Il segretario Rapino: «La sua riconferma alla Fira rappresenta uno stop alle politiche di sviluppo»

PESCARA. Ventiquattrore dopo la decisione del governatore Luciano D’Alfonso (Pd) di nominare Rocco Micucci (area di centrodestra e sindaco di Rapino in provincia di Chieti) da presidente a segretario generale della società Finanziaria regionale (Fira) arriva la bocciatura del partito.

«Il Pd non si occupa tantomeno decide nomine e carriere, ma possiamo serenamente dare un giudizio negativo della gestione della Fira guidata da Micucci, insediato dal centrodestra nel novembre del 2009 come esponente di Forza Italia», sono le parole che utilizza il segretario regionale Marco Rapino alla luce della scelta del presidente della giunta regionale e riportata ieri dal Centro con il titolo “D’Alfonso si rafforza... a destra”.

Per Rapino non possono bastare come risultati in questi sei anni «gli spot pubblicitari o le interviste auto-promozionali per dimostrare di aver fatto un buon lavoro». «Finora gli annunci di rilancio, di piani di sviluppo, di crescita imprenditoriale ed occupazionale, annunciati da Micucci non si sono concretizzati, e se qualcosa è stato fatto, i risultati sono al di sotto delle aspettative e, soprattutto, delle risorse impiegate», afferma definendo deludente la gestione Micucci .

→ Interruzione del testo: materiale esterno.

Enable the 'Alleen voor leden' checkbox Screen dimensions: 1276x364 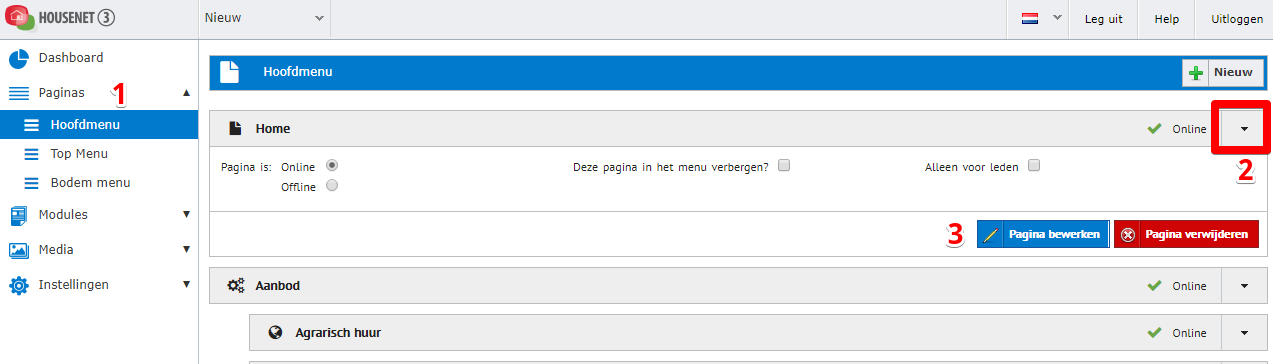coord(1034,166)
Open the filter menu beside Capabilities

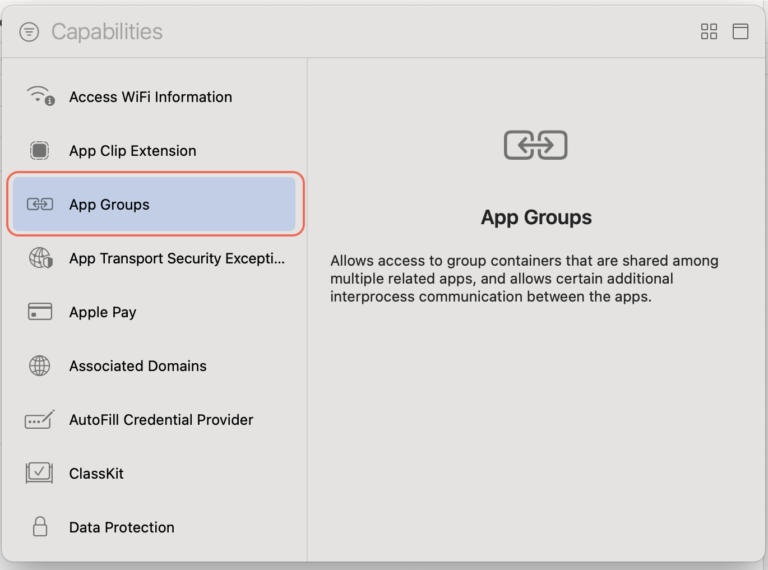pyautogui.click(x=30, y=32)
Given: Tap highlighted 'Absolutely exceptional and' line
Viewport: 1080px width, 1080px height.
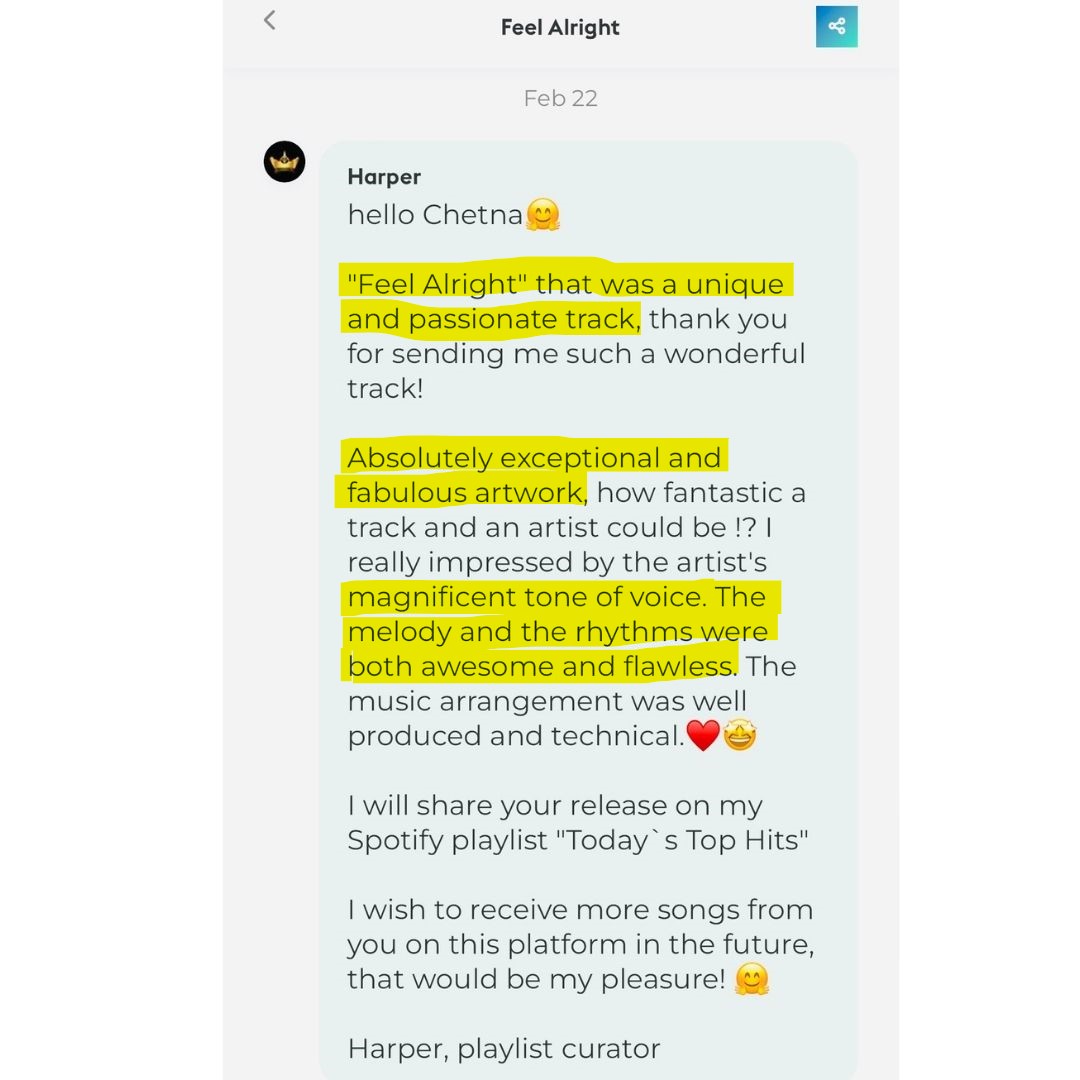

Entrando nel merito della nomina, pur riconoscendo che l'incarico di segretario non è gestionale, il giudizio del Pd su Micucci non cambia. «La sua riconferma rappresenta uno stop alle politiche di sviluppo», scrive Rapino sottolineando invece come l’Abruzzo «abbia bisogno di recuperare con urgenza il tempo fatto perdere dal centrodestra alle imprese e al mondo del lavoro».

«La giunta regionale», prosegue il segretario, «ha ben presente la necessità di attuare un nuovo efficiente modello di sviluppo per questo deve puntare su uomini, idee e scelte innovative. Gli enti regionali che si occupano di sviluppo, di credito, vanno ricondotti a un unico strumento e a un comune indirizzo di obiettivi. Il cambiamento va fatto nell'interesse di tutti i cittadini e per ridare spazio ai tanti giovani che proprio le troppe scelte sbagliate hanno tolto loro il futuro».